Manifold Learning via Foliations and Knowledge Transfer
E. Tron, E. Fioresi
TL;DR
Addresses how to represent data geometry in high dimensions by using a CNN-trained classifier to induce a foliation on data space via the Data Information Matrix $D(x,w)$. The data-space distribution $\mathcal{D}_x = \mathrm{span}_{i}\{\nabla_x \log p_i(y|x,w)\}$ leads to a learning foliation that exists almost everywhere due to singular points forming a measure-zero set, and Frobenius-type integrability provides leaves. Empirically, leaves align with real data and moving along a leaf preserves meaningful predictions, while orthogonal directions degrade accuracy; the spectrum of $D(x,w)$ serves as a distance proxy between datasets and informs transfer by comparing DIM eigenvalues across datasets.
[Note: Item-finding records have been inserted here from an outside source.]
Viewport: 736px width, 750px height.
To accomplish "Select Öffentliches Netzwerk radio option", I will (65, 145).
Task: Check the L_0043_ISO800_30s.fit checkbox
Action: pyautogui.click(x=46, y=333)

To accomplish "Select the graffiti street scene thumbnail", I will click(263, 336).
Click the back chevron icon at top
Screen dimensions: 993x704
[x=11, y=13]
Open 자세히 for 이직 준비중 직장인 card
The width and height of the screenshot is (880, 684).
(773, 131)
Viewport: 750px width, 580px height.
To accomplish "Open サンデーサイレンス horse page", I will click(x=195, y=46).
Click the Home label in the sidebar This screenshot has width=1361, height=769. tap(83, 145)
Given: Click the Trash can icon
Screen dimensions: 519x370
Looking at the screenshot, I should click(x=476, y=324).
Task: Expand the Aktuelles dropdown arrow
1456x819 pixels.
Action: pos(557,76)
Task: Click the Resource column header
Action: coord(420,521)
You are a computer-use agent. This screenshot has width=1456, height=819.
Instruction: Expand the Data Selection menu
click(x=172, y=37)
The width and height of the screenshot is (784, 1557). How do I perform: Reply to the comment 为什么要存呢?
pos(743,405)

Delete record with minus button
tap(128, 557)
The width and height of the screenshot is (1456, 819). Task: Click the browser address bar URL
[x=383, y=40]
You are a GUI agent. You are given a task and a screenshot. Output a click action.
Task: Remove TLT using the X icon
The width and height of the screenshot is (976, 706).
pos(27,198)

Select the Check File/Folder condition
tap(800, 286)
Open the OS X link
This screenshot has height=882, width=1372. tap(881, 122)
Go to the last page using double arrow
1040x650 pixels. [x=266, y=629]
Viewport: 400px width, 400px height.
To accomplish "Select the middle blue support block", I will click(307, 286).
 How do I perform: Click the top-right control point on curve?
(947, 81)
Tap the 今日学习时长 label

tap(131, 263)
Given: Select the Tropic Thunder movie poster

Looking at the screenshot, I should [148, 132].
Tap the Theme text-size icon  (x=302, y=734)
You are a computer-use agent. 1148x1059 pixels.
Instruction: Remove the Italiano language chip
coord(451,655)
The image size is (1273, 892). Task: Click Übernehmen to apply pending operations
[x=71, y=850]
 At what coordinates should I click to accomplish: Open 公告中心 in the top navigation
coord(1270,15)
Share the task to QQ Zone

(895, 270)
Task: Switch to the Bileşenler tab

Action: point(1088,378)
This framework extends beyond traditional manifold assumptions, offering a geometric, information-theoretic approach to dimensionality reduction and transfer in deep classifiers.
Abstract
Understanding how real data is distributed in high dimensional spaces is the key to many tasks in machine learning. We want to provide a natural geometric structure on the space of data employing a deep ReLU neural network trained as a classifier. Through the data information matrix (DIM), a variation of the Fisher information matrix, the model will discern a singular foliation structure on the space of data. We show that the singular points of such foliation are contained in a measure zero set, and that a local regular foliation exists almost everywhere. Experiments show that the data is correlated with leaves of such foliation. Moreover we show the potential of our approach for knowledge transfer by analyzing the spectrum of the DIM to measure distances between datasets.